— What this task involves —
Write out the Solr forum reply below from "12G physically memory." to "of full memory.", changing "ingestion process" to "indexing job".

— Text passage —

%%

Re: Solr add document over 20 times slower after upgrade from 4.0 to 4.9

2014-09-05 Thread Li, Ryan
HI Shawn,

Thanks for your reply.

The memory setting of my Solr box is

12G physically memory.
4G for java (-Xmx4096m)
The index size is around 4G in Solr 4.9, I think it was over 6G in Solr 4.0.

I do think the RAM size of java is one of the reasons for this slowness. I'm 
doing one big commit and when the ingestion process finished 50%, I can see the 
solr server already used over 90% of full memory.

I'll try to assign more RAM to Solr Java. But from your experience, does 4G 
sounds like a good number for Java heap size for my scenario? Is there any way 
to reduce memory usage during index time? (One thing I know is do a few commits 
instead of one commit. )  My concern is providing I have 12 G in total, If I 
assign too much to Solr server, I may not have enough for the OS to cache Solr 
index file.

I had a look to solr config file, but couldn't find anything that obviously 
wrong, Just wondering which part of that config file would impact the index 
time?

%%

— Listed entries —
%%

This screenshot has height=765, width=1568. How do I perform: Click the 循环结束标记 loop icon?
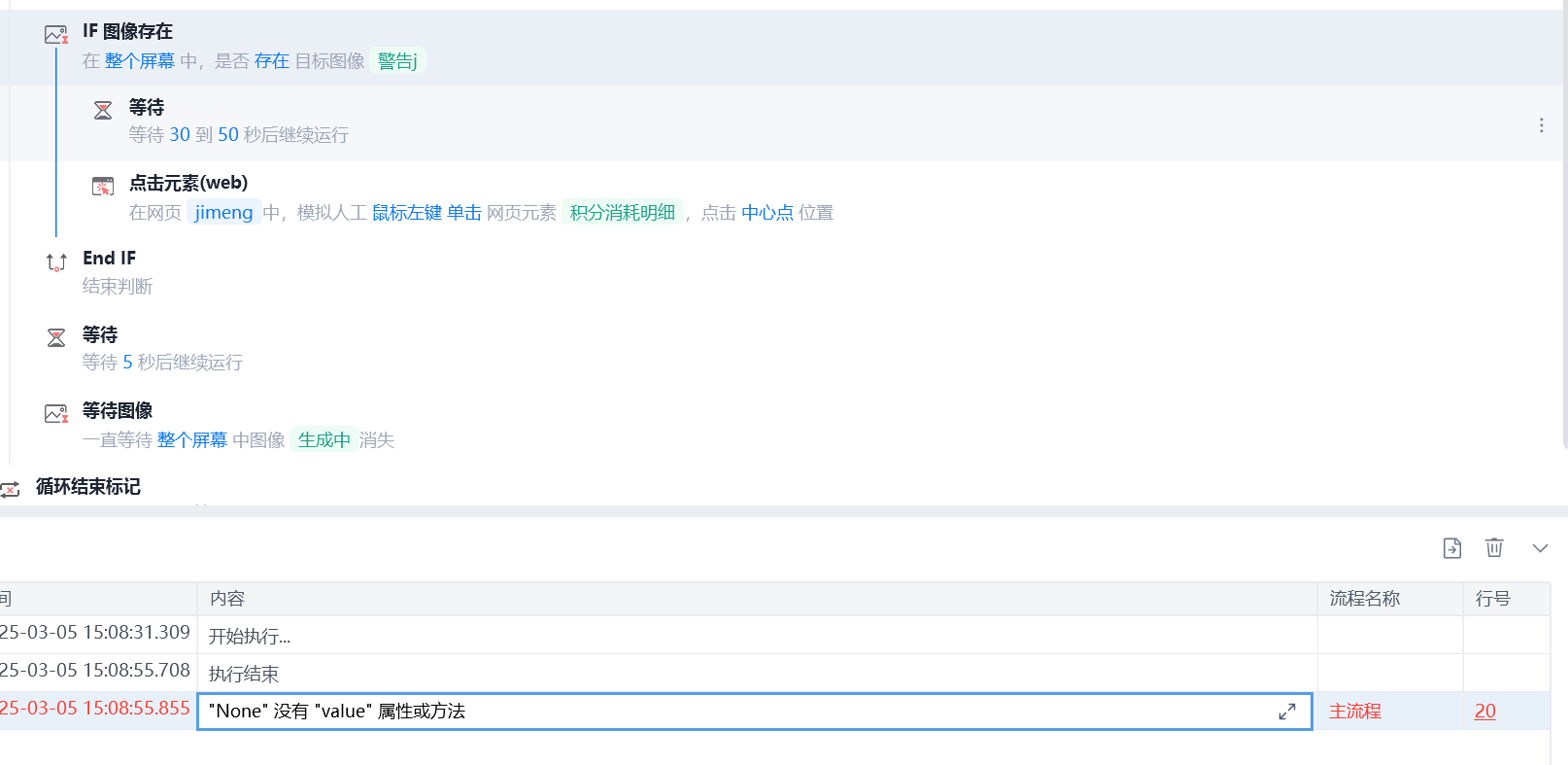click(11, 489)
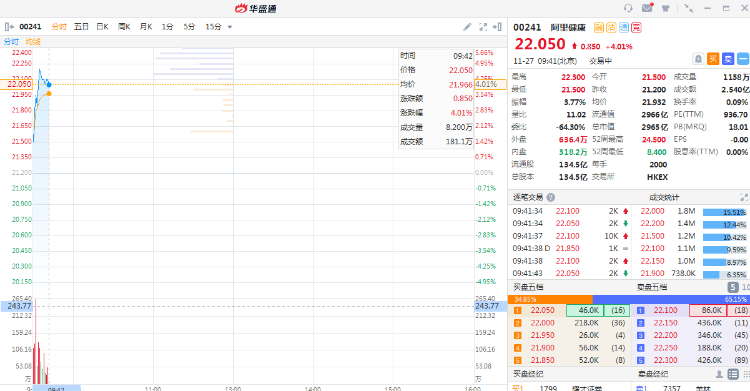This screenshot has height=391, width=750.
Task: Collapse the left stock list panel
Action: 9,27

%%
%%

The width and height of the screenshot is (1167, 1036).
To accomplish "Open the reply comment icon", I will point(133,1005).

%%
%%

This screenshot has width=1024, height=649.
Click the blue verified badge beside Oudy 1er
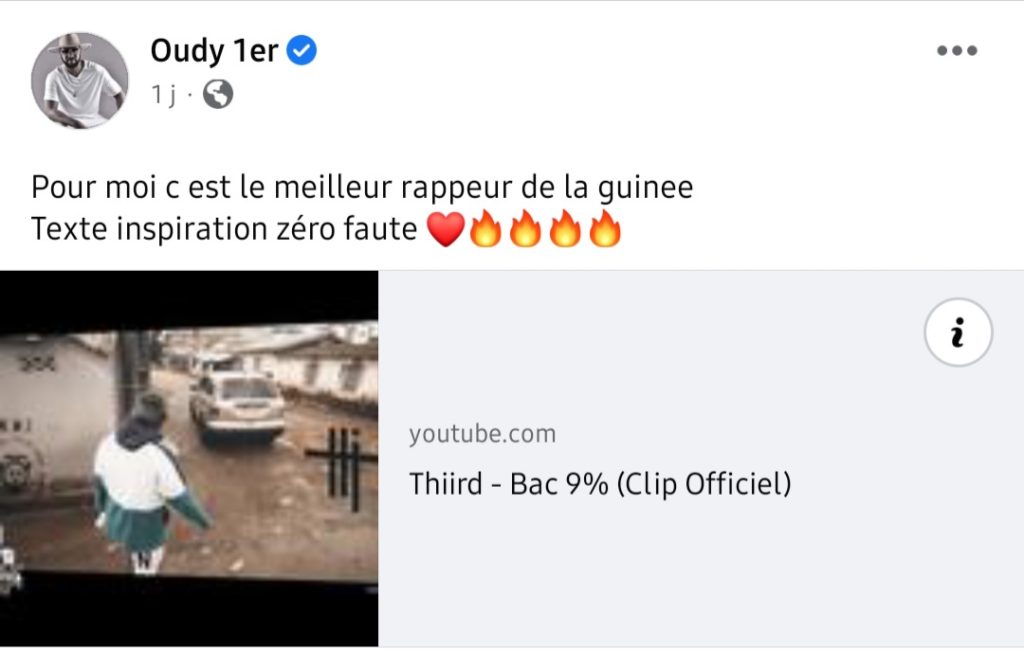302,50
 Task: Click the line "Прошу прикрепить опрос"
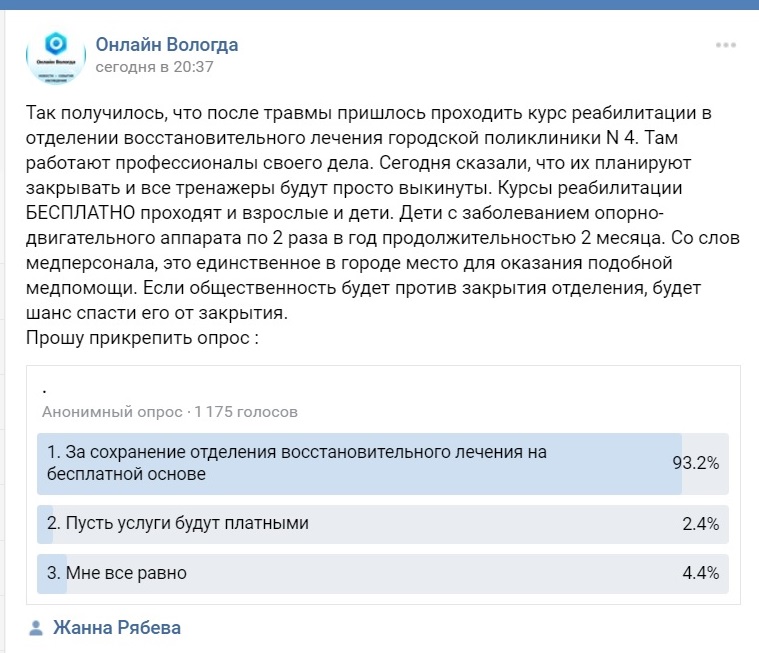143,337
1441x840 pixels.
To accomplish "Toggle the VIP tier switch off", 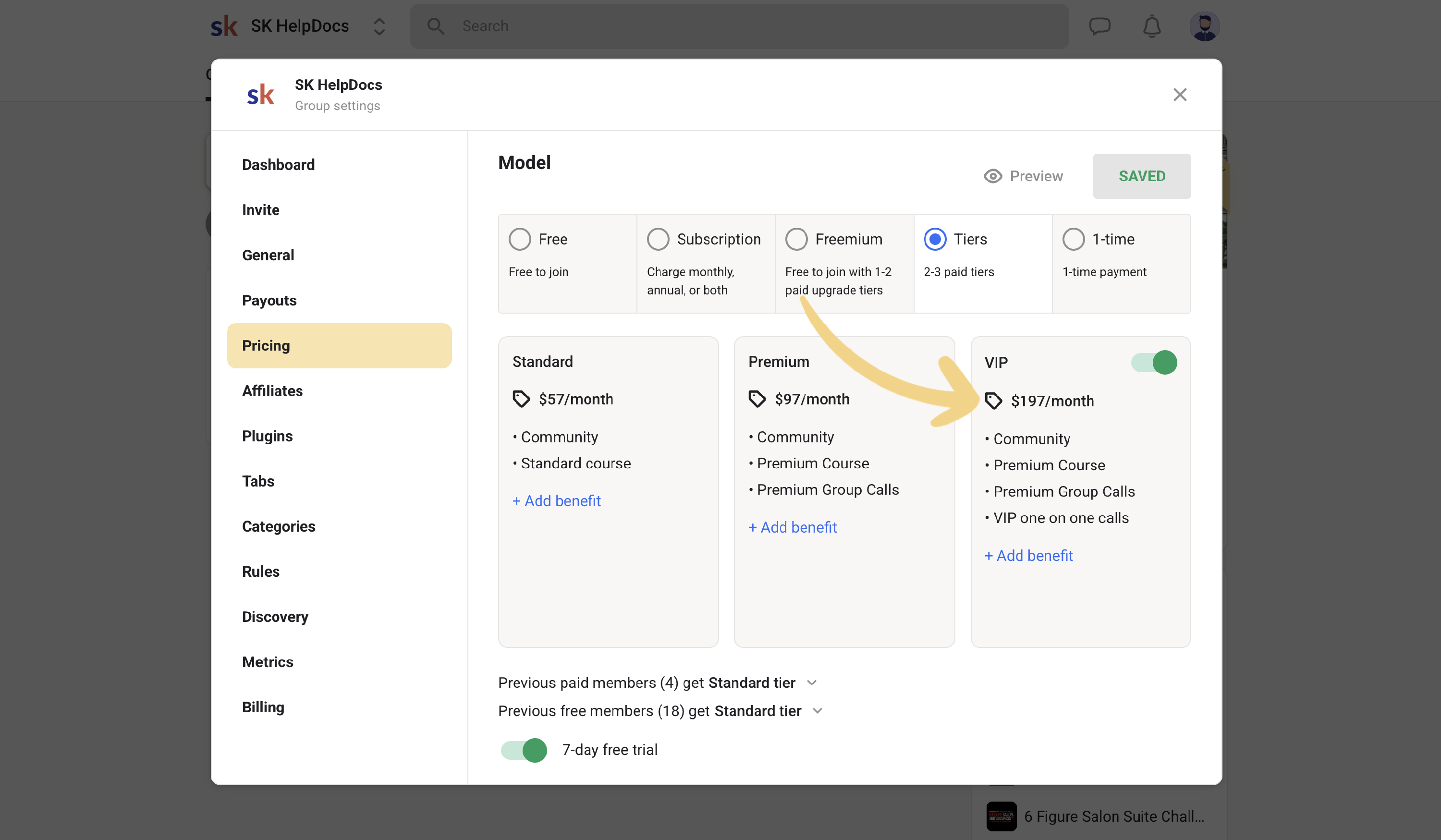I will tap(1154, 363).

%%

— Exercise output —
12G physically memory.
4G for java (-Xmx4096m)
The index size is around 4G in Solr 4.9, I think it was over 6G in Solr 4.0.

I do think the RAM size of java is one of the reasons for this slowness. I'm 
doing one big commit and when the indexing job finished 50%, I can see the 
solr server already used over 90% of full memory.